Low barrier of entry for adopters - We don't want our adopters to have to buy-in to a lot of technologies before they can make use of what we've produced. Instead, we want to provide individual components and services that provide value //on their own//. In other words, we don't want to force people to have to re-write code just so that it fits into Orion, nor do we want them to have to re-write just so they can use one of our components. This means that external dependencies of components should be minimal, and the overall architecture should be modular, without making assumptions about how other components are implemented.

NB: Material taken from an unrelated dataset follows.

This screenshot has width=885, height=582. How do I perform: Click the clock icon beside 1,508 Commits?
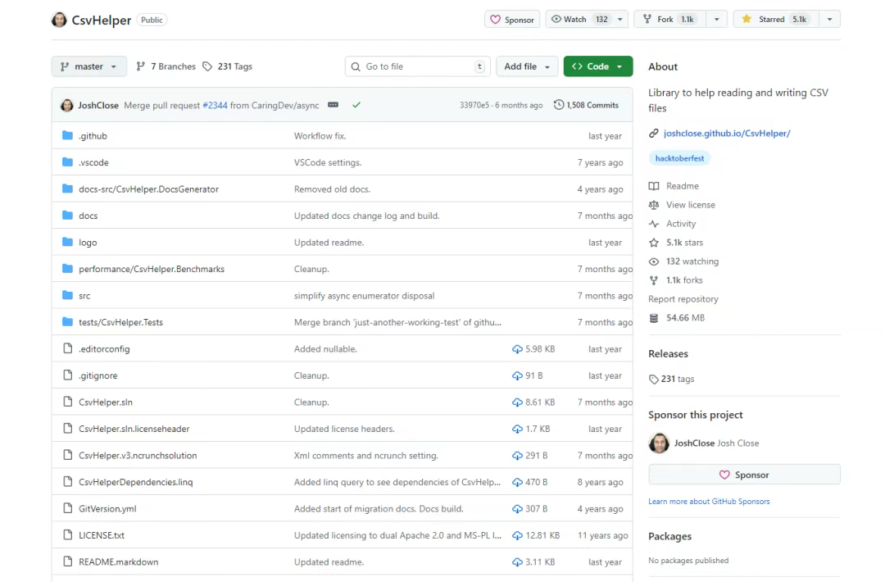pyautogui.click(x=558, y=105)
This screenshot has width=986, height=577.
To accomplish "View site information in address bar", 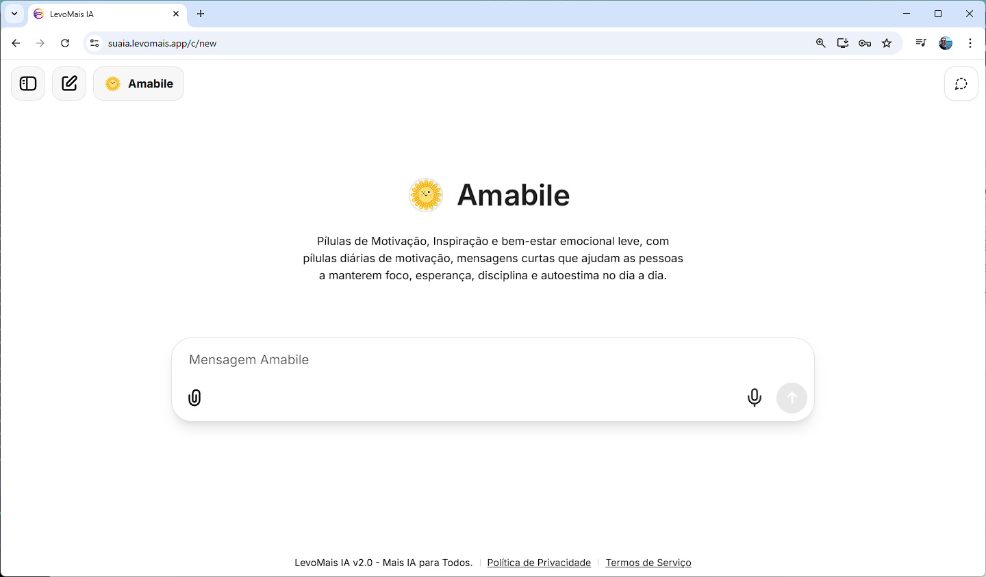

Reuse existing technologies - Don't re-invent the wheel if one already exists that we can integrate (through HTTP, or as open source that we consume), even if we could build a better wheel ourselves. We have limited resources and need to focus on those areas where we can provide the most value. We should invest in those technologies that we decide to use, where necessary. For example, instead of writing our own custom widgets, we should use existing widget toolkits such as Dojo, and contribute changes back to the widget toolkit if the widgets didn't quite fit our needs. The same principle applies to the server side, for example should we use, integrate, or work with an existing HTML validator, such as the W3C validator, instead of implementing HTML validation ourselves.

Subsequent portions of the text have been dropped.